:: Exercise goal ::
The material below contains a line with "rana (279, 1505)" and a line with "דרכי ביטול עסקה (972, 2068)". Copy exactly those two lines and all lines between them.

:: Supplied information ::
================
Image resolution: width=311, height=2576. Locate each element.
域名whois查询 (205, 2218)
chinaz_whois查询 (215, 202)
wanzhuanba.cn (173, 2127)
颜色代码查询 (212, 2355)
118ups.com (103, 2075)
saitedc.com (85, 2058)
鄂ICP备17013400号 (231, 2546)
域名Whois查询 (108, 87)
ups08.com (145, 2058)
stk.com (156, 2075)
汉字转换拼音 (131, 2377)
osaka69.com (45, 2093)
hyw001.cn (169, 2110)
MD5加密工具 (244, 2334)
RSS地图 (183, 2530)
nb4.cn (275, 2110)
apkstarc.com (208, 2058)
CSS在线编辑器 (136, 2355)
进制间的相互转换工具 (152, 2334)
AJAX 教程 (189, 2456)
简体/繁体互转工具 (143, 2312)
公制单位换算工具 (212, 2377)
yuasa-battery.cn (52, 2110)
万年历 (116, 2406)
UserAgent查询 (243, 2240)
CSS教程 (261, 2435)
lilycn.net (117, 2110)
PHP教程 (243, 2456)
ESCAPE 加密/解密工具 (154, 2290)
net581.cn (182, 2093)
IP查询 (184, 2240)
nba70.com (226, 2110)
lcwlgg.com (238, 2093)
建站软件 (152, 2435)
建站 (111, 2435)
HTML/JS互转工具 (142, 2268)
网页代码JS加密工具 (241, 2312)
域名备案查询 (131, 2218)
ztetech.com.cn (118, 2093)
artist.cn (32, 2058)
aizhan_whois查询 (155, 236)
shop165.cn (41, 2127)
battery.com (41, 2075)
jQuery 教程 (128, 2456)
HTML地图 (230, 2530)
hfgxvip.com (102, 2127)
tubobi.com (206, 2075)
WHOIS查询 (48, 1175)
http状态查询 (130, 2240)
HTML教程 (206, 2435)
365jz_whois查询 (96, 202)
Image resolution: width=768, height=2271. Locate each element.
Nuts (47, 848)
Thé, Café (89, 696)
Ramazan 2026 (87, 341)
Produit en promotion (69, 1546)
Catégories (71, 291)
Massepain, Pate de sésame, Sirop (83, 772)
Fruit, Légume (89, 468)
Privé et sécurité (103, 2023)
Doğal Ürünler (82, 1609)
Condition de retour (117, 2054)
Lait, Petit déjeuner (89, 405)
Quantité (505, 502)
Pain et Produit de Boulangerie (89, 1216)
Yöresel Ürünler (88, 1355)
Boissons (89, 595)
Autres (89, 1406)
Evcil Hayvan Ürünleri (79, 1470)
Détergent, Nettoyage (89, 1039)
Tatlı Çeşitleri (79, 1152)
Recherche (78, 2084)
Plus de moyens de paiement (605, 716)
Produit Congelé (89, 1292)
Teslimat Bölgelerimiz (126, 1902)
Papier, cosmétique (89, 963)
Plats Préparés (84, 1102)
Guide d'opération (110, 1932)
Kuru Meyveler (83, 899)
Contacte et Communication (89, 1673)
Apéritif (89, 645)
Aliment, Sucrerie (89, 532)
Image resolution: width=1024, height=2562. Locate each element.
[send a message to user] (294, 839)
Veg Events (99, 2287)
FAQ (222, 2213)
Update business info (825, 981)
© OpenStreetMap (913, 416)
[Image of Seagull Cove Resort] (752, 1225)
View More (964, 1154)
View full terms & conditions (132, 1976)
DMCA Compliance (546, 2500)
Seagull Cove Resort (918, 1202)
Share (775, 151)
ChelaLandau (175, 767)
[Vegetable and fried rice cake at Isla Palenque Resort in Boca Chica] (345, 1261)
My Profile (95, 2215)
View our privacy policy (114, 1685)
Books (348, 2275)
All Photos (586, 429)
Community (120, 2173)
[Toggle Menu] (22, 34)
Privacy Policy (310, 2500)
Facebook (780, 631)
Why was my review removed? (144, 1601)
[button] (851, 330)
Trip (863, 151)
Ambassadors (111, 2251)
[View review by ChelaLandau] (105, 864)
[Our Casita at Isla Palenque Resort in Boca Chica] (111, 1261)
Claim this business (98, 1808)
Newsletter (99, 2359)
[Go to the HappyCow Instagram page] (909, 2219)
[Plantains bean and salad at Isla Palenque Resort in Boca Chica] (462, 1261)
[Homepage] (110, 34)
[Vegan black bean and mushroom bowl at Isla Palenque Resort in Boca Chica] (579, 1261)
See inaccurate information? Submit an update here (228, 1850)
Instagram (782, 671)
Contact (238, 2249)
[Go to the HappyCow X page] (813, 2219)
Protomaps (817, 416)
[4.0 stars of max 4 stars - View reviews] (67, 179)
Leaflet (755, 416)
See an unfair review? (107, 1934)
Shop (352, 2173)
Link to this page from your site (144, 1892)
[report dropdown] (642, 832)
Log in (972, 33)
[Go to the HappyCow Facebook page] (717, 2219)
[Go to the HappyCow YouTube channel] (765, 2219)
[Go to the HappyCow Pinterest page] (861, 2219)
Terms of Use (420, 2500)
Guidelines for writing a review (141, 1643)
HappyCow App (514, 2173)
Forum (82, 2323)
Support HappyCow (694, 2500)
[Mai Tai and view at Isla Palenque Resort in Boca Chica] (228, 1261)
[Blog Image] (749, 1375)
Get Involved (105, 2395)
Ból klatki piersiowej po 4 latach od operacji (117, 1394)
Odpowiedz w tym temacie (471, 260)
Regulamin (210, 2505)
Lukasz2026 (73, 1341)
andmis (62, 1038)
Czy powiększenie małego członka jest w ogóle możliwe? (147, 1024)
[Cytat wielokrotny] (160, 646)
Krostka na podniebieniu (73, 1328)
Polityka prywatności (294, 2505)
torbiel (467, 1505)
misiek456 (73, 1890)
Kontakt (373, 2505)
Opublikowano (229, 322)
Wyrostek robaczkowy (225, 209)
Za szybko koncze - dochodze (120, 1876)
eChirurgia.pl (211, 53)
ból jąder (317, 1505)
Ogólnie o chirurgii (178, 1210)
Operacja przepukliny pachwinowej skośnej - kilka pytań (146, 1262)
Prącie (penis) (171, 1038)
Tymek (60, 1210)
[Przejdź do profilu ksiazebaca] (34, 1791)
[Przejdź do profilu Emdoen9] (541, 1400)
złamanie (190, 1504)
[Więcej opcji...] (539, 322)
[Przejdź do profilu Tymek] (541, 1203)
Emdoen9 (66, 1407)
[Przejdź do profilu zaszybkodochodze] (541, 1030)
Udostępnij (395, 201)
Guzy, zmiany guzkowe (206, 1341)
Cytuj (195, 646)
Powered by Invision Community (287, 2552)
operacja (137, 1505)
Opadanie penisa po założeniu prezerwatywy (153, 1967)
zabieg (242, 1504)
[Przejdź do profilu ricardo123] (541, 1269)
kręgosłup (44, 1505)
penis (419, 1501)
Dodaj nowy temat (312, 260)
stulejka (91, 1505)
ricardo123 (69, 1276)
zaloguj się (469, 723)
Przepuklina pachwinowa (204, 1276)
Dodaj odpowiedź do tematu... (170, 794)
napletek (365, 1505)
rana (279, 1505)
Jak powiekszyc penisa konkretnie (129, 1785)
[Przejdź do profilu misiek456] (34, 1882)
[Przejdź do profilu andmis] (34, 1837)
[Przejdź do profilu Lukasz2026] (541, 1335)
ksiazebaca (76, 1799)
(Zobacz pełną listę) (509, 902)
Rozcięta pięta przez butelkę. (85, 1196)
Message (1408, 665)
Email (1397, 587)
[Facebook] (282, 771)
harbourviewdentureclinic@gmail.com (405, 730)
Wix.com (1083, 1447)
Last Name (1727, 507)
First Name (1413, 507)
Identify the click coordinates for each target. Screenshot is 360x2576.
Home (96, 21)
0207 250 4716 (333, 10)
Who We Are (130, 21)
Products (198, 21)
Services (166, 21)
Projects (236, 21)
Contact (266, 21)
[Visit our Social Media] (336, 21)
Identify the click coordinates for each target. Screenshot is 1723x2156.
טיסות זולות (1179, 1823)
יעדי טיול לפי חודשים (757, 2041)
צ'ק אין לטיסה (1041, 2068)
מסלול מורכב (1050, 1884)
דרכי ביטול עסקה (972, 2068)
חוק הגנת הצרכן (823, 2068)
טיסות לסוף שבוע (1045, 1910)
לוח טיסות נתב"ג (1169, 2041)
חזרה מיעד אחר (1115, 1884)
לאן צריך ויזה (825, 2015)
================
:: Completed exercise ::
rana (279, 1505)
Jak powiekszyc penisa konkretnie (129, 1785)
[Przejdź do profilu misiek456] (34, 1882)
[Przejdź do profilu andmis] (34, 1837)
[Przejdź do profilu Lukasz2026] (541, 1335)
ksiazebaca (76, 1799)
(Zobacz pełną listę) (509, 902)
Rozcięta pięta przez butelkę. (85, 1196)
Message (1408, 665)
Email (1397, 587)
[Facebook] (282, 771)
harbourviewdentureclinic@gmail.com (405, 730)
Wix.com (1083, 1447)
Last Name (1727, 507)
First Name (1413, 507)
Identify the click coordinates for each target. Screenshot is 360x2576.
Home (96, 21)
0207 250 4716 (333, 10)
Who We Are (130, 21)
Products (198, 21)
Services (166, 21)
Projects (236, 21)
Contact (266, 21)
[Visit our Social Media] (336, 21)
Identify the click coordinates for each target. Screenshot is 1723x2156.
טיסות זולות (1179, 1823)
יעדי טיול לפי חודשים (757, 2041)
צ'ק אין לטיסה (1041, 2068)
מסלול מורכב (1050, 1884)
דרכי ביטול עסקה (972, 2068)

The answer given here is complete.